• Given entries
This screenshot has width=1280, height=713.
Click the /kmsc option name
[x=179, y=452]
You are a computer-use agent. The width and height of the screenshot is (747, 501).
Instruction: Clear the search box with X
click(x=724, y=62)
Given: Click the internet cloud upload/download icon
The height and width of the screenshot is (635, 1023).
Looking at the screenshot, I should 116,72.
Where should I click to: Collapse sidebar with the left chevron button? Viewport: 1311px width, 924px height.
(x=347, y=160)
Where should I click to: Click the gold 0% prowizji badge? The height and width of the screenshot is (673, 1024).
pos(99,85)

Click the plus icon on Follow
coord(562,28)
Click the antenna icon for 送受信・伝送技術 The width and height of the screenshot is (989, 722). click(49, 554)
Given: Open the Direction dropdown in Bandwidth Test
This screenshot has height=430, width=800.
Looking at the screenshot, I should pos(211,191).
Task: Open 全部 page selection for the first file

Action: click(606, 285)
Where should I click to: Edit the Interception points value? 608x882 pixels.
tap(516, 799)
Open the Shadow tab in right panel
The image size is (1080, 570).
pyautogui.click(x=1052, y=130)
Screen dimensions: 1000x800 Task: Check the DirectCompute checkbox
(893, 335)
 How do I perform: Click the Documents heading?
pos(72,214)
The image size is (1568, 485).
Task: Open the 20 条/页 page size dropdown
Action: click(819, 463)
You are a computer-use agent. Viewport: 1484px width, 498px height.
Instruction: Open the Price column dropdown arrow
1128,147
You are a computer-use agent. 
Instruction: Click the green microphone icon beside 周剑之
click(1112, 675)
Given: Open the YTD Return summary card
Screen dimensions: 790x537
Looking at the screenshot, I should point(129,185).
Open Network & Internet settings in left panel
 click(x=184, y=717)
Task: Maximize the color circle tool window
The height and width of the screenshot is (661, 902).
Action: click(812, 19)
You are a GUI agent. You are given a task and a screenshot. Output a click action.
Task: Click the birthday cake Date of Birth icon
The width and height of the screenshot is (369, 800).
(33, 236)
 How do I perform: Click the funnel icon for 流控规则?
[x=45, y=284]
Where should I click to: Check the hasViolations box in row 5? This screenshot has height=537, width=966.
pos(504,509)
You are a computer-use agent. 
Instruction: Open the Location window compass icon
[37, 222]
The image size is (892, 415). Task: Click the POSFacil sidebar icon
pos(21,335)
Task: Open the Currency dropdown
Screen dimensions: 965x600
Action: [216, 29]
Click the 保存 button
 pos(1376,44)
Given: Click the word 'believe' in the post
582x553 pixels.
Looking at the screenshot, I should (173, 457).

• Exercise description
Repeat the data in full. Alter nothing.

• Solution to this exercise
This screenshot has width=1280, height=713.
Click the /kmsc option name
[x=179, y=452]
You are a computer-use agent. The width and height of the screenshot is (747, 501).
Instruction: Clear the search box with X
click(x=724, y=62)
Given: Click the internet cloud upload/download icon
The height and width of the screenshot is (635, 1023).
Looking at the screenshot, I should 116,72.
Where should I click to: Collapse sidebar with the left chevron button? Viewport: 1311px width, 924px height.
(x=347, y=160)
Where should I click to: Click the gold 0% prowizji badge? The height and width of the screenshot is (673, 1024).
pos(99,85)

Click the plus icon on Follow
coord(562,28)
Click the antenna icon for 送受信・伝送技術 The width and height of the screenshot is (989, 722). click(49, 554)
Given: Open the Direction dropdown in Bandwidth Test
This screenshot has height=430, width=800.
Looking at the screenshot, I should pos(211,191).
Task: Open 全部 page selection for the first file

Action: click(606, 285)
Where should I click to: Edit the Interception points value? 608x882 pixels.
tap(516, 799)
Open the Shadow tab in right panel
The image size is (1080, 570).
pyautogui.click(x=1052, y=130)
Screen dimensions: 1000x800 Task: Check the DirectCompute checkbox
(893, 335)
 How do I perform: Click the Documents heading?
pos(72,214)
The image size is (1568, 485).
Task: Open the 20 条/页 page size dropdown
Action: click(819, 463)
You are a computer-use agent. Viewport: 1484px width, 498px height.
Instruction: Open the Price column dropdown arrow
1128,147
You are a computer-use agent. 
Instruction: Click the green microphone icon beside 周剑之
click(1112, 675)
Given: Open the YTD Return summary card
Screen dimensions: 790x537
Looking at the screenshot, I should point(129,185).
Open Network & Internet settings in left panel
 click(x=184, y=717)
Task: Maximize the color circle tool window
The height and width of the screenshot is (661, 902).
Action: click(812, 19)
You are a GUI agent. You are given a task and a screenshot. Output a click action.
Task: Click the birthday cake Date of Birth icon
The width and height of the screenshot is (369, 800).
(33, 236)
 How do I perform: Click the funnel icon for 流控规则?
[x=45, y=284]
Where should I click to: Check the hasViolations box in row 5? This screenshot has height=537, width=966.
pos(504,509)
You are a computer-use agent. 
Instruction: Open the Location window compass icon
[37, 222]
The image size is (892, 415). Task: Click the POSFacil sidebar icon
pos(21,335)
Task: Open the Currency dropdown
Screen dimensions: 965x600
Action: [216, 29]
Click the 保存 button
 pos(1376,44)
Given: Click the word 'believe' in the post
582x553 pixels.
Looking at the screenshot, I should (173, 457).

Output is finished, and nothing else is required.